Vacances : un privilège dont ne profitent pas 46% des Français (10% de plus en 6 ans)

dimanche 12 août 2012.
 

1) La « fracture touristique » d’après le ministère du Tourisme

Les inégalités d’accès aux vacances se creusent, de plus en plus de Français se privent. Le ministère du Tourisme réagit.

« Le taux de départs en vacances des Français s’affaiblit d’année en année, accentuant une fracture touristique entre ceux qui ont les moyens de partir en vacances et ceux qui ne les ont pas », déplore Sylvia Pinel, ministre du Tourisme, lors d’une conférence de presse, le 11 juillet dernier. Et de préciser :« 46% des Français ne partent pas en vacances. »

Depuis trois ans, on note une baisse importante des départs en vacances  : 78% des Français étaient effectivement partis en 2009, 73% en 2010 et seulement 69% l’année dernière, selon une étude quantitative réalisée par l’Institut Opinionway en mars et avril 2012.

L’heure est aux sacrifices pour les Français  : selon la même étude, cette année, 48% des Français déclarent qu’ils se privent pour réduire le budget de leurs vacances, en changeant en priorité la destination, le standing, les dates et la durée de leurs séjours. Les inégalités d’accès aux vacances sont évidentes  : près d’un Français sur deux partira avec moins de 500 euros alors que 6% partiront avec plus de 1 500 euros, toujours selon l’enquête Opinionway.

Il faut dire qu’une semaine de location équivaut souvent à la moitié d’un Smic. On retrouve donc logiquement 71% des cadres supérieurs sur le chemin des vacances, contre 41% des ouvriers. Plus on monte dans l’échelle sociale, plus on a de chances de partir. Forte de ce constat, Sylvia Pinel entend prendre des mesures pour mettre en place un tourisme plus « social »  : elle a annoncé il y a peu le lancement d’une mission sur « l’accès aux vacances pour tous » qui devrait déboucher, d’ici fin 2012, sur un plan d’action quinquennal.

Dans un entretien accordé au journal le Parisien, le 28 juillet, la ministre donne quelques pistes : «  Il s’agit de mettre à plat l’organisation des différents organismes, État, collectivités territoriales, CAF ou associations, qui œuvrent à faciliter l’accès aux vacances. Il faut aussi réorganiser les dispositifs d’aide aux jeunes.  »

L. B.

2) Jean Viard : « Remettre en place une vraie politique de départs pour tous »

Sociologue, directeur de recherche au Cevipof (CNRS) et spécialiste des loisirs, Jean Viard analyse les vacances comme un rituel nécessaire mais qui peut vite devenir discriminant.

La ministre 
du Tourisme, Sylvia Pinel, s’inquiète de la « fracture touristique ». Partagez-vous 
ce constat  ?

Extrait de données:

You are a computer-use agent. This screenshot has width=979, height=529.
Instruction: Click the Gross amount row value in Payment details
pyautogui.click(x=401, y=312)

Consigne A: Dans l'article sur les vacances des Français, pourquoi les cadres supérieurs partent-ils bien plus souvent en vacances que les ouvriers ? Répondez en une à trois phrases.
Consigne B: Prolongez l'article sur les vacances des Français à partir de l'endroit où il s'arrête.

Résultat final A: Une semaine de location coûte souvent la moitié d'un Smic. C'est pour cela que 71 % des cadres supérieurs partent en vacances, contre 41 % des ouvriers : plus on monte dans l'échelle sociale, plus on a de chances de partir.

Résultat final B:
Jean Viard. Oui, depuis une trentaine d’années, seuls 60 % des Français partent en vacances, et ce chiffre ne progresse pas. Le processus de démocratisation des départs est bloqué  : il s’est arrêté dans les quartiers populaires, en particulier pour les groupes de personnes qui ne correspondent pas aux standards, comme les femmes seules avec enfants, les personnes âgées, les immigrés… Il faudrait remettre en place une vraie politique de départs en vacances, en particulier pour ces groupes sensibles. En même temps, il faut nuancer  : les Français ont beaucoup modifié leur façon de vivre. Aujourd’hui, à peu près la moitié d’entre eux ont un jardin, et beaucoup ont migré vers les régions touristiques. Par exemple, quatre-vingt mille Français s’installent chaque année entre Perpignan et Nice, et partent ensuite très peu en vacances.

Quels sont les facteurs qui influencent l’augmentation du nombre d’exclus 
des vacances  ?

Jean Viard. Le problème est d’abord économique  : ce sont les groupes les plus fragiles au niveau financier qui sont concernés. Mais il y a aussi des barrières de « modèles ». L’imaginaire des vacances entre en compte. Ainsi, la majorité des enfants qui ne partent pas vivent seuls avec leur mère. Et ces femmes seules avec enfants ont du mal à s’inscrire dans cet imaginaire des vacances. Face à cela, il faudrait responsabiliser les différents niveaux administratifs  : le départ en vacances des écoliers devrait être pris en charge au niveau communal, celui des collégiens au niveau départemental, et celui des lycéens au niveau régional. Le but n’est pas que 100% des gens partent en vacances. Si on enlève 10% de personnes qui ont horreur de voyager, 10% qui ne peuvent pas partir (les femmes enceintes, les personnes gravement malades)… l’objectif serait d’atteindre 80% de départs.

Pourquoi est-il important de partir 
en vacances  ?

Jean Viard. Toutes les sociétés ont des moments rituels de changement de rythme. On pense par exemple au ramadan, ou à la fête des cerisiers au Japon. Cela traduit un besoin de marquer le passage du temps. Dans les sociétés européennes contemporaines, les vacances ont ce rôle. C’est la rupture avec le quotidien. Ensuite, on travaille à peu près 10% de notre existence, contre 40% il y a trois générations. Il faut que le travail soit très productif. Si vous ne voyagez pas, si vous ne voyez pas d’autres pays, d’autres cultures, vous devenez improductif. Dans notre société, on a réduit le travail, on a augmenté le temps libre, mais on a donné au temps libre la charge de régénérer. Enfin, dans une société basée sur la mobilité, ne pas partir met complètement en marge. Les personnes n’ayant jamais vu la mer sont perçues comme des handicapés sociaux.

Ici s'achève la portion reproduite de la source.